The Decatur Book Festival kicks off this weekend. We bring you a preview of the authors and artists who will speak at this year's event. 

Frank Hamilton is a legend in the American folk revival scene. He performed throughout the 1950s and 1960s with The Weavers and Pete Seeger. Hamilton now runs a folk music school in Candler Park. Students gather to learn instruments like guitar, fiddle and banjo, and to jam with Hamilton. We stop by the school for a music lesson, and talk to Frank Hamilton about folk music’s significance today. Then, a theater company in rural Fulton County has gone to extreme measures to change the look and feel of professional theater. Serenbe Playhouse offers outdoor productions in settings that are as authentic as you can get to the storyline, and it recently expanded to Atlanta. "On Second Thought" producer Sean Powers paid Serenbe a visit to catch a production of “Charlotte's Web.” Frank Hamilton’s folk school and Serenbe will perform at the Decatur Book Festival this weekend. 

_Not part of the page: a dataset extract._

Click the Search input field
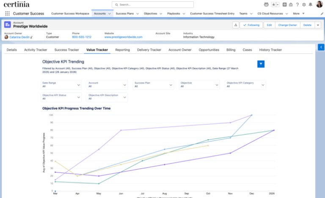The image size is (325, 198). point(153,5)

Then, thousands of students once roamed the hallways of Morris Brown College in Atlanta, but now the campus stands largely empty after a financial scandal in 2002. Atlanta photographer Andrew Feiller was granted access to capture images of what was once one of the South’s most prominent historically black colleges. His collection of sixty photographs are published in his book, “Without Regard to Sex, Race, or Color: The Past, Present, and Future of One Historically Black College.” He'll speak at the Decatur Book Festival this Saturday afternoon. We speak with Andrew and Stanley Pritchett, the current president of Morris Brown College, about the images and what it tells readers about the past, present, and future of Morris Brown College. Plus, there are many ways to describe reactions to the deaths of Michael Brown, Freddie Gray and other victims of police killings. But one four-letter word has surfaced time and again: rage. Specifically black rage from African-Americans fed up with violence targeted at unarmed members of their community. But Emory Professor Carol Anderson says this focus on black rage is misses the point. We hear an excerpt from her new book, “White Rage: The Unspoken Truth of Our Racial Divide.” She will speak at the Decatur Book Festival on Saturday afternoon.

And, Georgia's decision not to expand Medicaid has cost the state billions of dollars in federal funding and thousands of jobs, and may prompt several hospitals to shut down. It’s also forced large hospitals like Grady Memorial in Atlanta to absorb the costs of helping poor, uninsured and mentally ill patients. Journalist Mike King traces the history of urban hospitals and how public policies have failed them in his book, "A Spirit of Charity: Restoring the Bond between America and Its Public Hospitals." King will be part of the Decatur Book Festival this weekend.